> **Data records**:
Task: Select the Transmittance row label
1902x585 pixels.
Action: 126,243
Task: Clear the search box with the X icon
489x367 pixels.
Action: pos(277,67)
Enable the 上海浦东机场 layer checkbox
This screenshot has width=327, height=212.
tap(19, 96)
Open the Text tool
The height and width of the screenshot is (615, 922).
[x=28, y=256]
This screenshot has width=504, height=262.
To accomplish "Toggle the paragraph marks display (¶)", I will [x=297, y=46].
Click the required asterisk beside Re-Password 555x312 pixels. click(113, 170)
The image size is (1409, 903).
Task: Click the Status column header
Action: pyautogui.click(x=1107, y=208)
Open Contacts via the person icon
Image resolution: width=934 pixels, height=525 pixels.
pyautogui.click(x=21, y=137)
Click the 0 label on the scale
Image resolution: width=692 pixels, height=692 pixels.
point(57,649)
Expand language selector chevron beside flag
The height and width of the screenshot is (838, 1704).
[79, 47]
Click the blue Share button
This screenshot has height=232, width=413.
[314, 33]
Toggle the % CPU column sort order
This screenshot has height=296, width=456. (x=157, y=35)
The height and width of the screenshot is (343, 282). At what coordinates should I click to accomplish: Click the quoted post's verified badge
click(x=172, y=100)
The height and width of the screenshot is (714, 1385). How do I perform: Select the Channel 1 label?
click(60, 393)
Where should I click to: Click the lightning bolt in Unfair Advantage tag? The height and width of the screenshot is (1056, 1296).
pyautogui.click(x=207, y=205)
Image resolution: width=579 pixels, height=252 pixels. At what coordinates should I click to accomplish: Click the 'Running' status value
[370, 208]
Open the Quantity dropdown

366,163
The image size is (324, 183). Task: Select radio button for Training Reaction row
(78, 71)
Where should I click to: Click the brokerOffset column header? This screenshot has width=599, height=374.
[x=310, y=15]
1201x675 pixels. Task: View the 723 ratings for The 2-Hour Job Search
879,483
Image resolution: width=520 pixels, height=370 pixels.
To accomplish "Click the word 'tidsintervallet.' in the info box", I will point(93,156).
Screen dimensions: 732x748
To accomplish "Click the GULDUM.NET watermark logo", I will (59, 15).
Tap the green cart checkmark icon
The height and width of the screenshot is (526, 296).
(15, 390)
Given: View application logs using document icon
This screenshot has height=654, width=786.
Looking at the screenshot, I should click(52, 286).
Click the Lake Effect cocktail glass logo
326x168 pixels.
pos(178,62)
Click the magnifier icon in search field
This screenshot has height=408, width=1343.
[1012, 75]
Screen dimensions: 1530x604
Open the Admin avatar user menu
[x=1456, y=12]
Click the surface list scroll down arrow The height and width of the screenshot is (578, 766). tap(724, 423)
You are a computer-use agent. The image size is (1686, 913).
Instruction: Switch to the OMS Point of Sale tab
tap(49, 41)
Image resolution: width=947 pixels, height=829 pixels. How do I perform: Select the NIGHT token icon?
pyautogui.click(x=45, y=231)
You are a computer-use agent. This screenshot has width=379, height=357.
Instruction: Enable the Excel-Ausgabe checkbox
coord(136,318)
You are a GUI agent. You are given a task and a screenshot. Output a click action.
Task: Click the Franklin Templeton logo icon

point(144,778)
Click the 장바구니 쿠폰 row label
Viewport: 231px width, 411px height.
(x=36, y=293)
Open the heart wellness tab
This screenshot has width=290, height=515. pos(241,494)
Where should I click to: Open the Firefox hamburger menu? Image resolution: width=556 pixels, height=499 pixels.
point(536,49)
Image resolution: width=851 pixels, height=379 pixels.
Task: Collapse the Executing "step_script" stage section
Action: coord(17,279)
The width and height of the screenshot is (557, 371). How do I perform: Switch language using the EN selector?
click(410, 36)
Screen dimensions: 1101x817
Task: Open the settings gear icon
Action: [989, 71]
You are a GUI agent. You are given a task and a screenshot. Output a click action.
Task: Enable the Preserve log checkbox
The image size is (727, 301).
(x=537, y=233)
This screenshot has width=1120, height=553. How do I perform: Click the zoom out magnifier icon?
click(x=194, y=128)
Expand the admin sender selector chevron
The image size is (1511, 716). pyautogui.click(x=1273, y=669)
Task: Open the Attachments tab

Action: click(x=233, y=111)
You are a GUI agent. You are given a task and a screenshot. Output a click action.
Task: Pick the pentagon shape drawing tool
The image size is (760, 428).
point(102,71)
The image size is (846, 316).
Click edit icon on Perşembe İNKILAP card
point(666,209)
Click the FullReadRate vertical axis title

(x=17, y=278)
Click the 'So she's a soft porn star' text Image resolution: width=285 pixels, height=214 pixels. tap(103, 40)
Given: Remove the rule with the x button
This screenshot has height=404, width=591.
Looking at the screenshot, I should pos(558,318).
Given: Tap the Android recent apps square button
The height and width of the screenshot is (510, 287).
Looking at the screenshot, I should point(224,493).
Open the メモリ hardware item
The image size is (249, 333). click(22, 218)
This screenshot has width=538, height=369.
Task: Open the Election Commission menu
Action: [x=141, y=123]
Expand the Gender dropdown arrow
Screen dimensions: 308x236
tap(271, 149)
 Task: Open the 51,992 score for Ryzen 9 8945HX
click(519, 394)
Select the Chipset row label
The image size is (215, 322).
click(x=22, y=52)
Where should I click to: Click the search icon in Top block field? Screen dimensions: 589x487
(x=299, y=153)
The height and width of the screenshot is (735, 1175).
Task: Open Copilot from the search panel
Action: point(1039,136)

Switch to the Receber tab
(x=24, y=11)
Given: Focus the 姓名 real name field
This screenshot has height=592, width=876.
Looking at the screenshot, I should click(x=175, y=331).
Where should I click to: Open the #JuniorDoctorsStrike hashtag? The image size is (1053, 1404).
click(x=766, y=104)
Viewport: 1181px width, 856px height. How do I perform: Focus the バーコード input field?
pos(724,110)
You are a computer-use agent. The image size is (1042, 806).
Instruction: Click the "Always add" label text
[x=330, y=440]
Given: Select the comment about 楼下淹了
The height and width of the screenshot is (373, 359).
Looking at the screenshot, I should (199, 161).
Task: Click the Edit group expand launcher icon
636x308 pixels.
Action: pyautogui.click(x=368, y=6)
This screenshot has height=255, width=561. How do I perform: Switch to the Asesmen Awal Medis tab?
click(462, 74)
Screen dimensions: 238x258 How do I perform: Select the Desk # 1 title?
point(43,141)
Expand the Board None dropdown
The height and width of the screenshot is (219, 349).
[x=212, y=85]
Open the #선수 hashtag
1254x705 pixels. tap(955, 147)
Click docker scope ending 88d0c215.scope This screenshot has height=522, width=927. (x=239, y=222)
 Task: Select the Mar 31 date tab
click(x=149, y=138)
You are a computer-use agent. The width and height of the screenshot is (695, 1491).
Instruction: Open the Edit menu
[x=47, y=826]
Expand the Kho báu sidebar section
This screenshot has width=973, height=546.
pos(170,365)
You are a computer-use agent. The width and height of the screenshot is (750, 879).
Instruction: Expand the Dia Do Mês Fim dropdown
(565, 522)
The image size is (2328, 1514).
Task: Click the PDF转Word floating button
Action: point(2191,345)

> **Exercise objective**: The answer must be every line of the records that contains the word "will".

> **Answer space**:
To accomplish "Toggle the paragraph marks display (¶)", I will [x=297, y=46].
To accomplish "Click the word 'tidsintervallet.' in the info box", I will point(93,156).
To accomplish "Click the GULDUM.NET watermark logo", I will (59, 15).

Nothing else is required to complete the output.